This produces a JSON and HTML report.

In [23]:
# CLI: Save artifacts and run inside artifacts directory
import yaml

# Change into artifact_dir so CSVs and config go there
old_cwd = os.getcwd()
os.chdir(artifact_dir)
# Write CSV artifacts for CLI
df_ref.to_csv("ref.csv", index=False)
df_cur.to_csv("cur.csv", index=False)
pd.Series(y_test).to_csv("y_true.csv", index=False, header=False)
pd.Series(y_pred).to_csv("y_pred.csv", index=False, header=False)
pd.Series(y_scores).to_csv("y_scores.csv", index=False, header=False)
# Create config.yaml referencing local files
config = {
    "steps": [
        {"type": "drift", "train": "ref.csv", "test": "cur.csv", "alpha": 0.05},
        {
            "type": "model_performance",
            "y_true": "y_true.csv",
            "y_pred": "y_pred.csv",
            "y_scores": "y_scores.csv",
            "assertions": {"accuracy": 0.75},
        },
        {"type": "file_exists", "path": "my_model.pkl"},
        {"type": "dvc_check", "path": "model_data.csv"},
    ]
}
with open("config.yaml", "w") as f:
    yaml.dump(config, f)
print("Wrote config.yaml and artifact CSVs in:", os.getcwd())

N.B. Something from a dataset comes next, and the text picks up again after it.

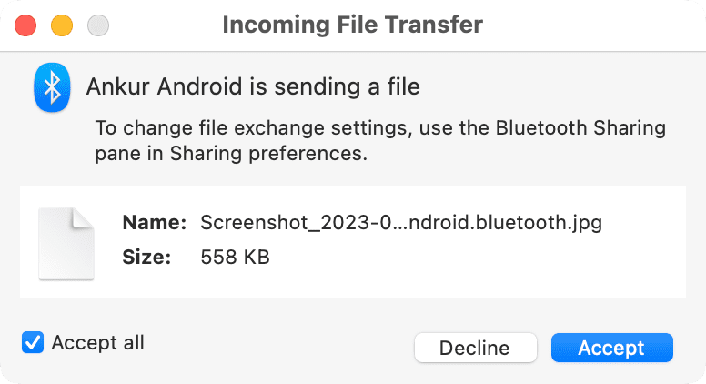706x384 pixels.
Task: Close the Incoming File Transfer window
Action: pyautogui.click(x=25, y=25)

Wrote config.yaml and artifact CSVs in: /Users/shinde/Documents/Projects/ml-assert/examples/ultimate_guide_artifacts


In [24]:
# Run the CLI
print("Running: ml_assert run config.yaml")
exit_code = os.system("poetry run ml_assert run config.yaml")
print(f"CLI exit code: {exit_code}")

Running: ml_assert run config.yaml
CLI exit code: 256


Command not found: ml_assert


In [25]:
# Return to original directory
os.chdir(old_cwd)

**Inspect the generated reports**:
- `ultimate_guide_artifacts/config.report.json`
- `ultimate_guide_artifacts/config.report.html`

## Conclusion
You now have a detailed, cell-by-cell guide illustrating exactly how ml-assert works,
with both passing and failing examples, and end-to-end automation via the CLI.